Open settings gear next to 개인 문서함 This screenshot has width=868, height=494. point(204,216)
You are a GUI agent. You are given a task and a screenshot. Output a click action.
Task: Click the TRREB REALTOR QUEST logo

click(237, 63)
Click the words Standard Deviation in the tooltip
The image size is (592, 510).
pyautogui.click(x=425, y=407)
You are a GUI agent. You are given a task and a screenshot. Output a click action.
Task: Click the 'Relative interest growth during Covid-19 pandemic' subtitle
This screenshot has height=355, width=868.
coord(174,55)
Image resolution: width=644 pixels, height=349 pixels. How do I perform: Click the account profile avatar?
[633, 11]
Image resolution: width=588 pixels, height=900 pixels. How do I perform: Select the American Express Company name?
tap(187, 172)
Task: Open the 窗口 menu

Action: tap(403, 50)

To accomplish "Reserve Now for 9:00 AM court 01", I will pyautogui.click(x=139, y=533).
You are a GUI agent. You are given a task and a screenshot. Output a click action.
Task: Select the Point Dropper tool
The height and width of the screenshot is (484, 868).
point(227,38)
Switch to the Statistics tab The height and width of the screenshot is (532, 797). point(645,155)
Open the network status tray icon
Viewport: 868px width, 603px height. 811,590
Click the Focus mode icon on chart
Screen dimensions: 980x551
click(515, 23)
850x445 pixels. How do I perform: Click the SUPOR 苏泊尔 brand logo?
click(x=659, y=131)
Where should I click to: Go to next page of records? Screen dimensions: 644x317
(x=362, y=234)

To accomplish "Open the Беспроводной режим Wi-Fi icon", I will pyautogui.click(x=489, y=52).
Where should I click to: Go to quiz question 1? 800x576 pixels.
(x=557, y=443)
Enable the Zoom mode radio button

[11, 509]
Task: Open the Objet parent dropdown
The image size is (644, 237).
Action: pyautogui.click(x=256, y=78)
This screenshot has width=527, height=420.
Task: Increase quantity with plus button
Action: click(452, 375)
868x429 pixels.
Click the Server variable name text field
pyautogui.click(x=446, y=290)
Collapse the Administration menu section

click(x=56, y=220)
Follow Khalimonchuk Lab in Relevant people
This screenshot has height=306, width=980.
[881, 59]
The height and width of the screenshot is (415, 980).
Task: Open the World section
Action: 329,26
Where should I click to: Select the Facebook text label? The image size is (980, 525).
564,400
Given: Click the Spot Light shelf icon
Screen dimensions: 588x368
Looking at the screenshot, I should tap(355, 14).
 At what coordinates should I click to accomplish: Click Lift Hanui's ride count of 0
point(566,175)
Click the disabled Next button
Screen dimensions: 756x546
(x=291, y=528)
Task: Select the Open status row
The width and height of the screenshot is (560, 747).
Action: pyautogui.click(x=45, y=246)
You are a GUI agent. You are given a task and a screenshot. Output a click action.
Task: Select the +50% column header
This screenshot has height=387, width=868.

## WHAT YOU NEED TO DO
Locate "At what coordinates" in the material, then quote the line that contains it and all lines after it through the final one.

## ANSWER TO THIS EXERCISE
 At what coordinates should I click to accomplish: Click Lift Hanui's ride count of 0
point(566,175)
Click the disabled Next button
Screen dimensions: 756x546
(x=291, y=528)
Task: Select the Open status row
The width and height of the screenshot is (560, 747).
Action: pyautogui.click(x=45, y=246)
You are a GUI agent. You are given a task and a screenshot. Output a click action.
Task: Select the +50% column header
This screenshot has height=387, width=868.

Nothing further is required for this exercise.